OK, so I'm pussywhipped. And before you get the wrong idea, let me clarify: I just can't say no to my cats. When it comes to Zora and Tista, I'm a complete pushover.

Did I say anything when she kicked the books out of the shelf to make room for herself? No.
But that may have been because I really enjoyed seeing her chew the hell out of the MLA Handbook cover.

Let's rewind. Last week, my computer started to freak out. (As I type this, Zora has jumped across me, behind the keyboard, onto the monitor and is now sitting on the tower of my partner's computer, which evidently offers the best view of the outside world. Very very cute. But also somewhat disturbing, given the following story…) So the computer is going haywire, BIOS insisted it needed an update, the update was found, the computer updated, and blimey, that did no good at all.
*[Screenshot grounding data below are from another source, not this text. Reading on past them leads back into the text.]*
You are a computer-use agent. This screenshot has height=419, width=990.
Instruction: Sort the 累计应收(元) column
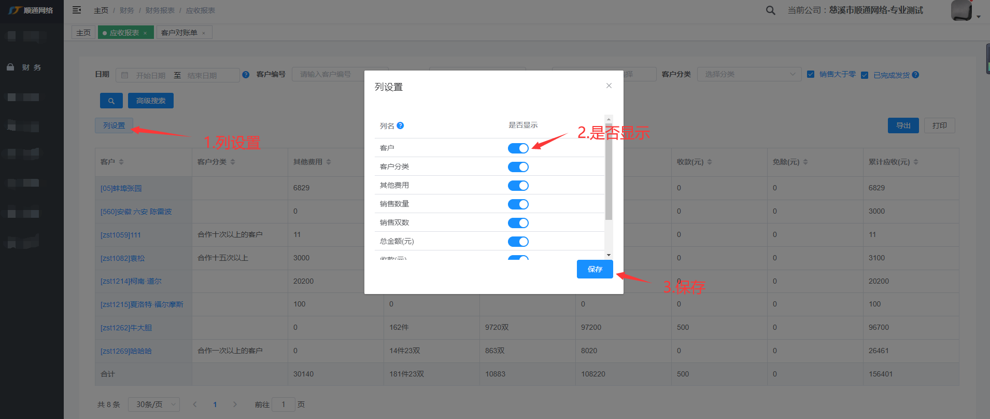coord(916,162)
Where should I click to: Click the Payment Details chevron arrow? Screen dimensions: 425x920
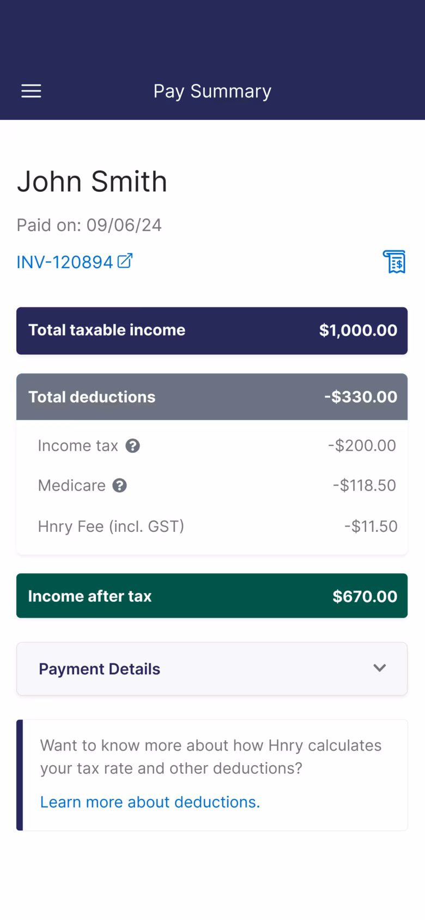coord(380,668)
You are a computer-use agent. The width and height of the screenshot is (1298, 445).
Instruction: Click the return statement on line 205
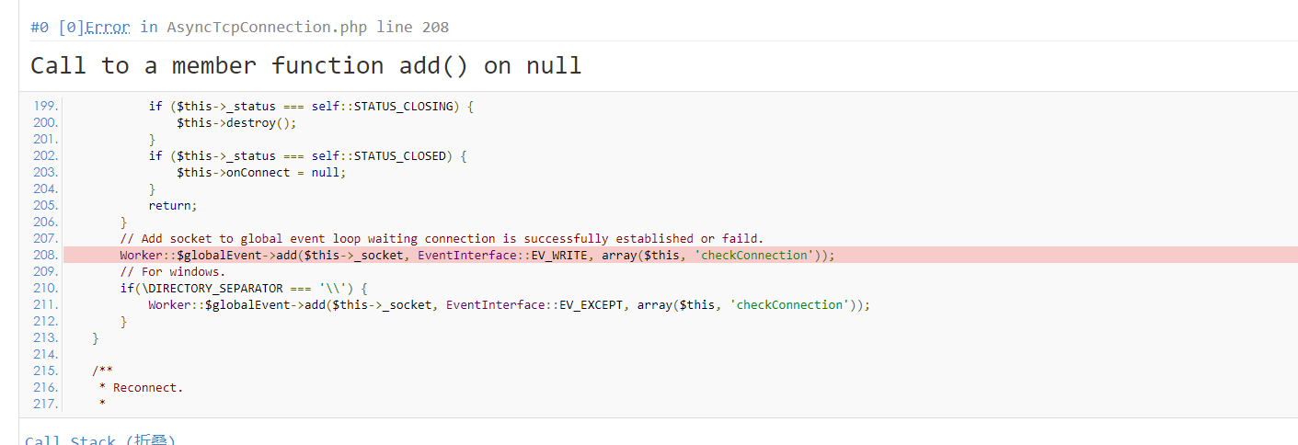(x=173, y=205)
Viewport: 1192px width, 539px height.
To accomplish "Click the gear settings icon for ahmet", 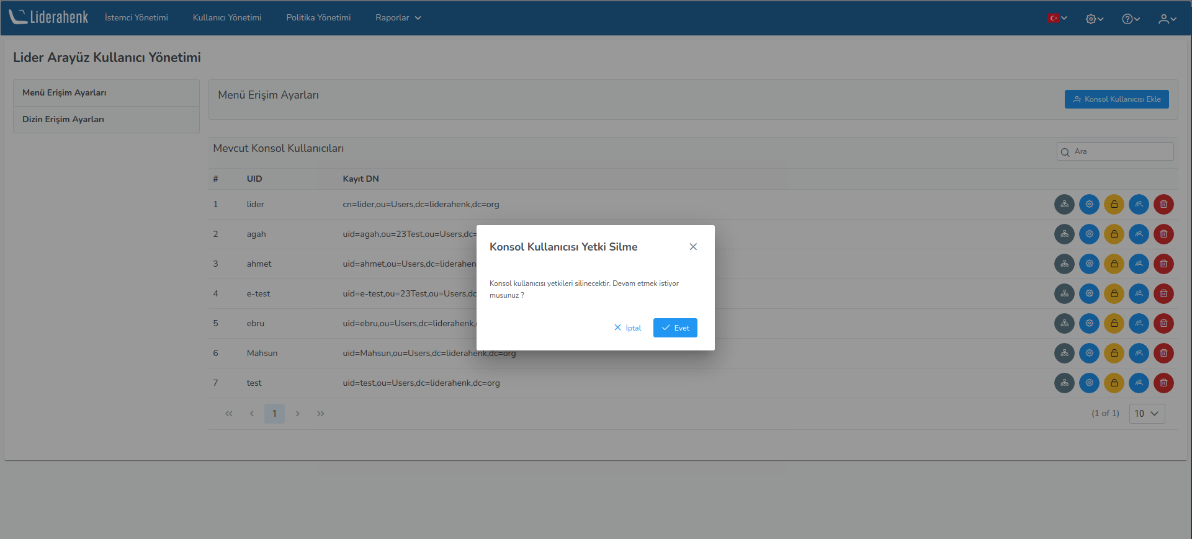I will [1089, 264].
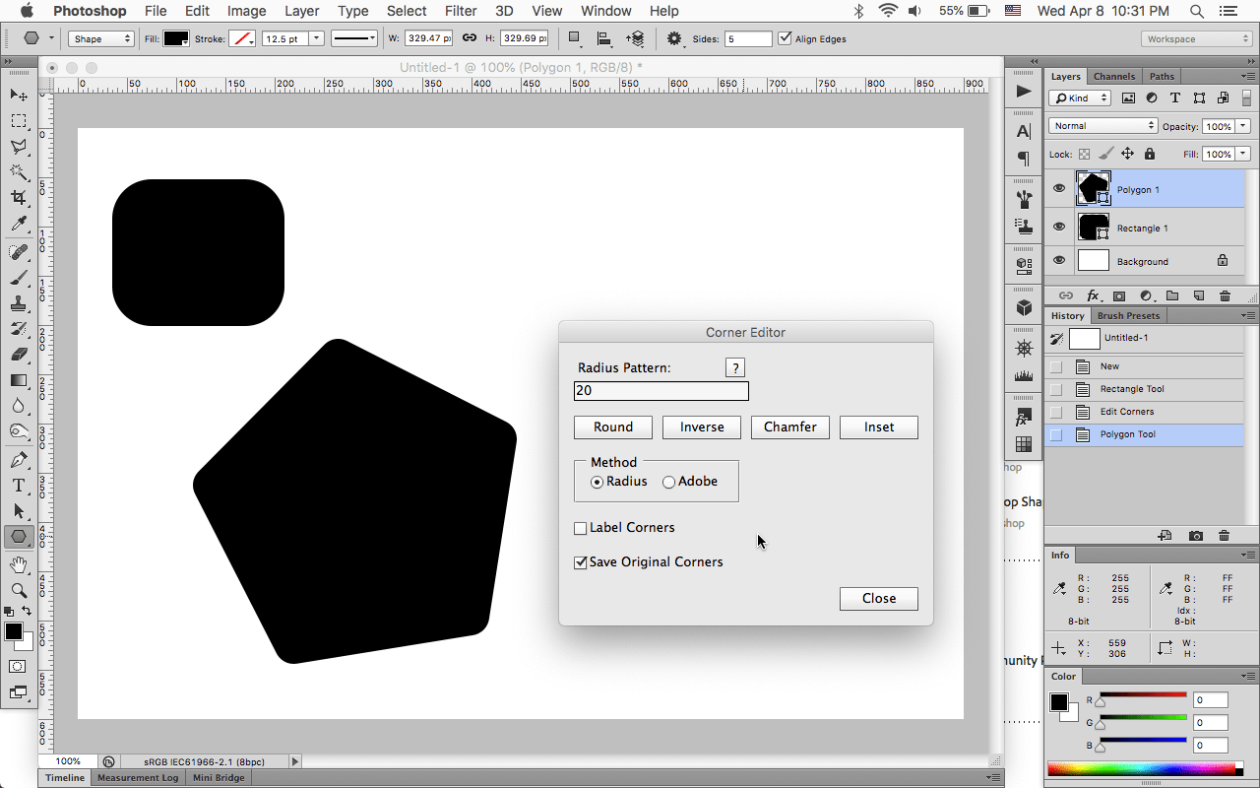Open the Normal blend mode dropdown
Viewport: 1260px width, 788px height.
point(1102,125)
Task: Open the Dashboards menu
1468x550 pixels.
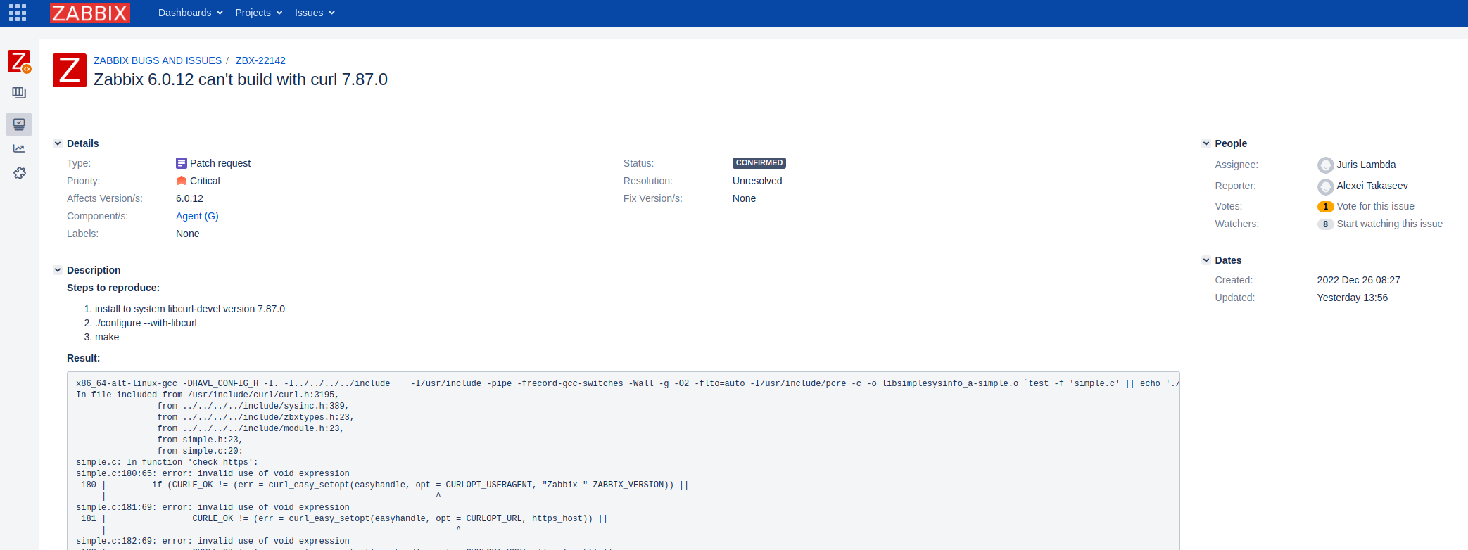Action: click(190, 13)
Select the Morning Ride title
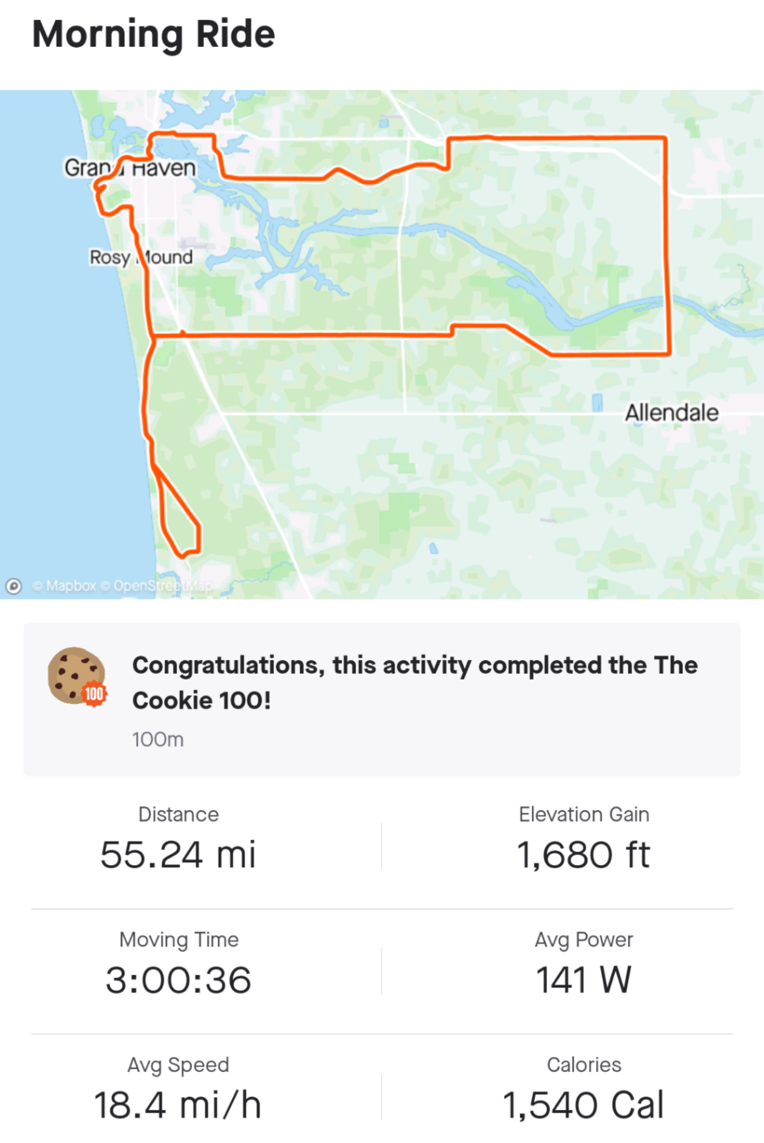 pyautogui.click(x=153, y=35)
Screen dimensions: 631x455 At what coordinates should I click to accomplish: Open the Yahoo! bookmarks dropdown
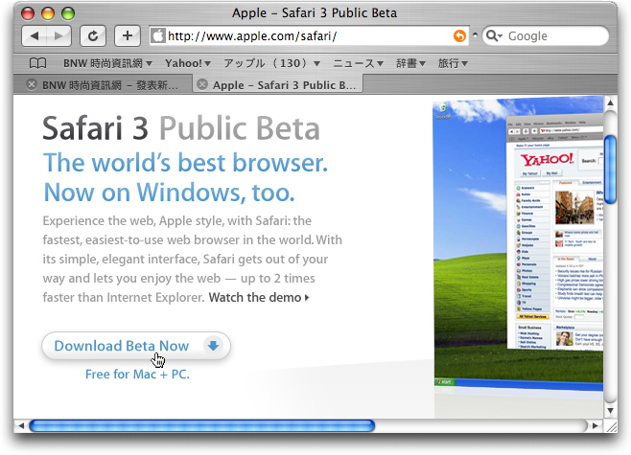pos(187,63)
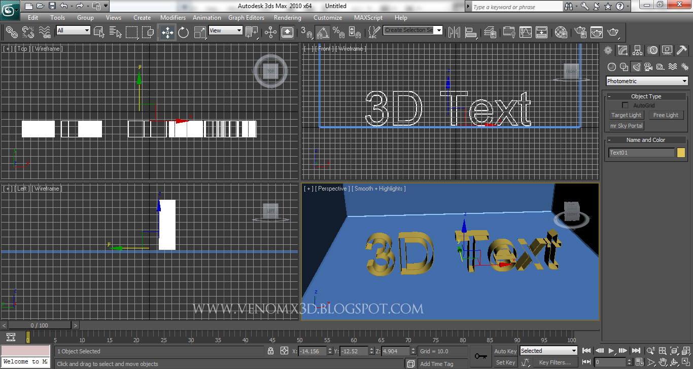Switch to the Cameras creation icon
The image size is (693, 369).
pos(648,66)
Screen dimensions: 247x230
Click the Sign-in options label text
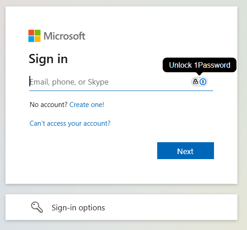(78, 208)
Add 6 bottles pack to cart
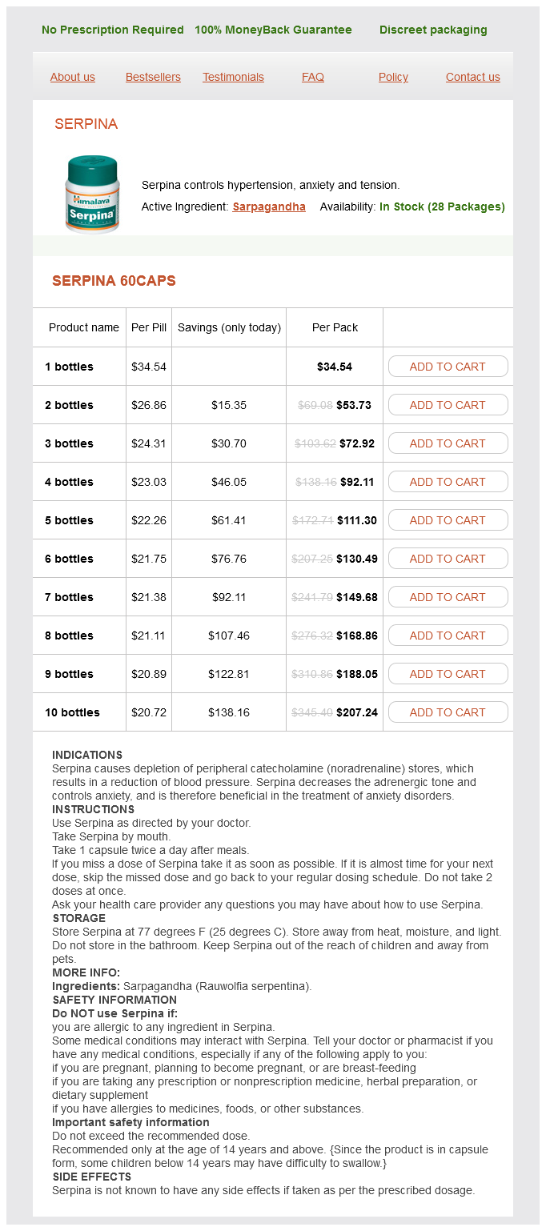The width and height of the screenshot is (546, 1231). point(448,559)
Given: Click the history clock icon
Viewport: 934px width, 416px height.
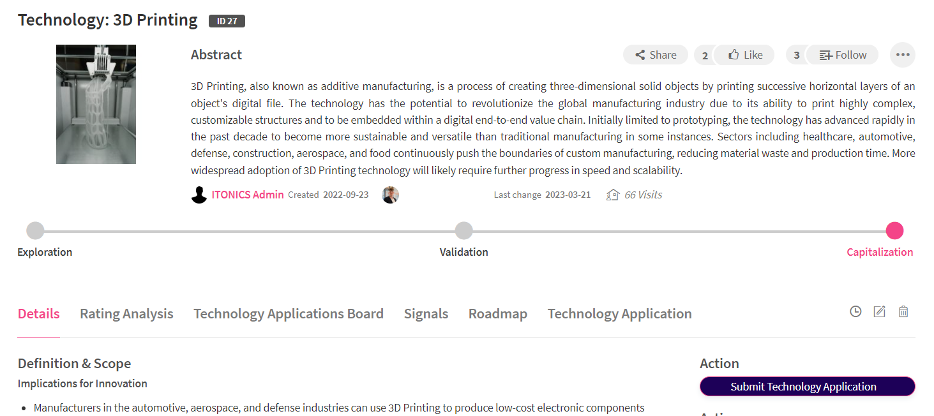Looking at the screenshot, I should coord(855,311).
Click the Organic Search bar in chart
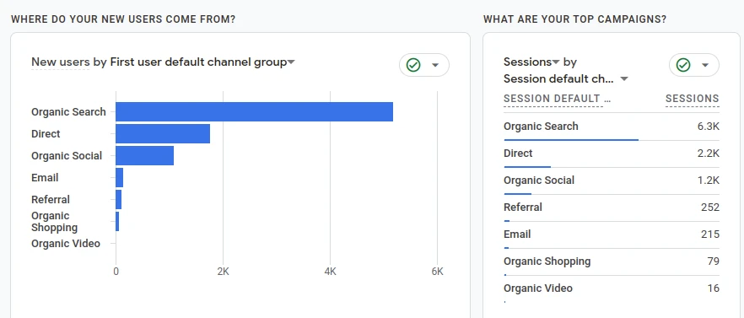This screenshot has width=744, height=318. (x=255, y=111)
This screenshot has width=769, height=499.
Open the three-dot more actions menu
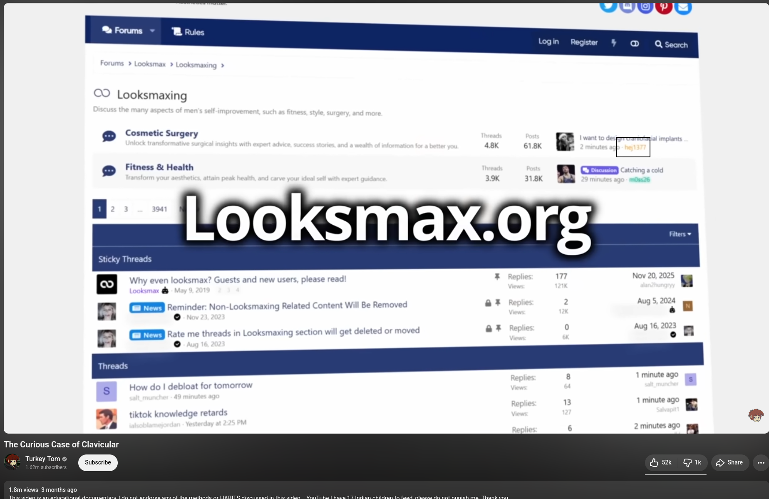761,462
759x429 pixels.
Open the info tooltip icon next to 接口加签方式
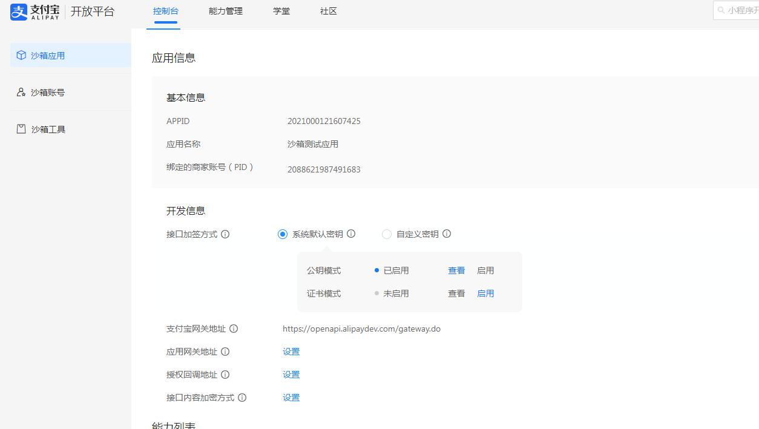225,234
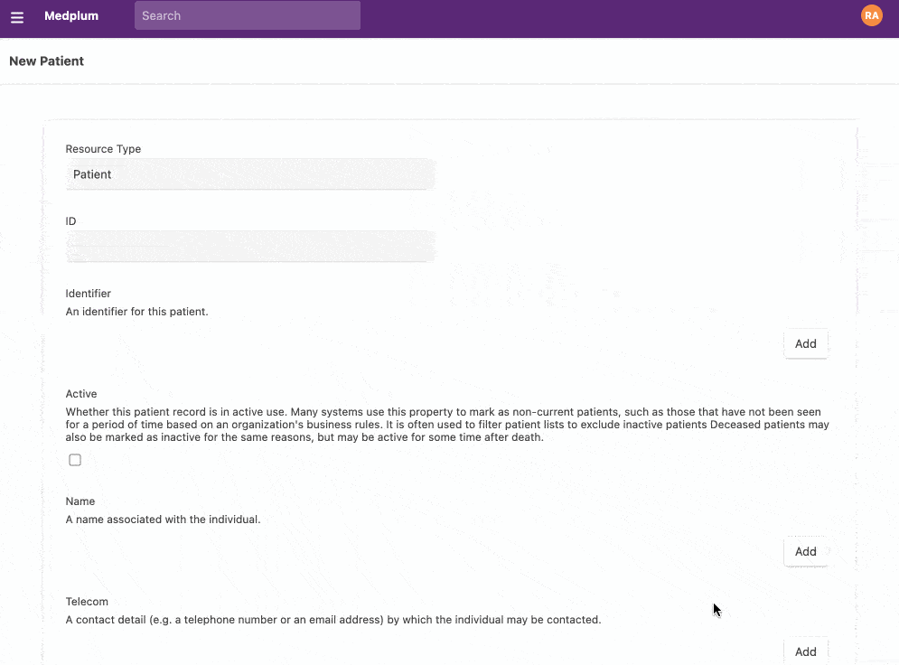Focus the Search box in header

pyautogui.click(x=247, y=15)
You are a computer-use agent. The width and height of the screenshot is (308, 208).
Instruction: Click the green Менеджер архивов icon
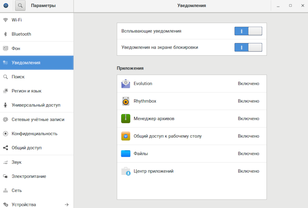pyautogui.click(x=126, y=119)
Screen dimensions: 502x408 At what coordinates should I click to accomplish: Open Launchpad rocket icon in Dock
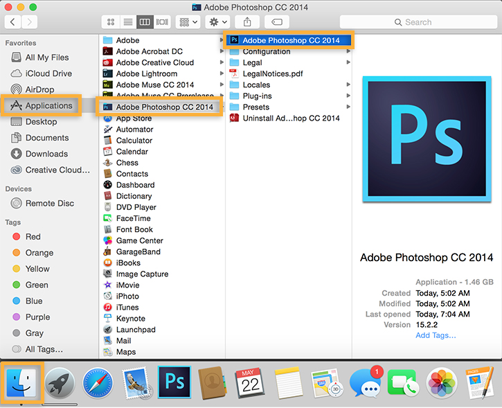click(60, 382)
The "c" key no longer typed, and though we aren't often aware of the letter "c" per se, it's a relatively difficult letter to do without. And I'm no Georges Perec. Anyway, things went straight to hell from there. The computer started making that ominous clicking sound that tends to mean hard drive collapse (and I know this because it happened to me last year), and the computer was no longer functional. (This is why there was no column last week.) So I took it, as fast as I could, to the emergency computer doctor. Whimper, Whimper.

The computer doctor said that indeed, it sounded like the hard drive, and that it would take a few days. I mentioned that I suspect my cat's ass might be at fault; it was shortly after she'd sat on the keyboard that these problems had developed, but I wasn't sure it was a causal connection… And as he explained, it very likely could have been my cat's ass, but not because she was typing anything with it; instead, its weight on my keyboard - which, since it's a laptop, is directly above the hard drive and all the other important stuff - could have depressed the reading device into the hard drive, causing it to crash. Great.

I keep trying to tell myself she's not laughing at me here...

"You need to keep the cat off the computer," he said.

I said, "Oh yes, of course." But I wasn't sure I would. Or that I could.

On the surface, it's a rather odd contradiction in character that I can't say no to my cats. Ordinarily, I'm pretty good at asserting myself. My nursery school teachers told my parents that I was assertive and had "leadership skills," which my mother, years later, interpreted for me, quite reasonably, as "a nice way of saying you're bossy." Having taken self-defense courses (verbal as well as physical) has taught me a lot about knowing my own limits, asserting them, and enforcing them when necessary. When I teach, I have a reputation as being strict instructor - not to say that my students don't like me, but they do know that I'm a hardass. (I firmly believe that the problem most of my students have is that they've never had anyone really expect something of them, let alone asked them to meet high standards, and one of their most important college lessons is that they can, in fact, meet those standards.) And socially, I'm pretty straightforward; no one really tries to push me around, in part because my friends aren't the kind who would, and in part because it wouldn't really work so well anyway.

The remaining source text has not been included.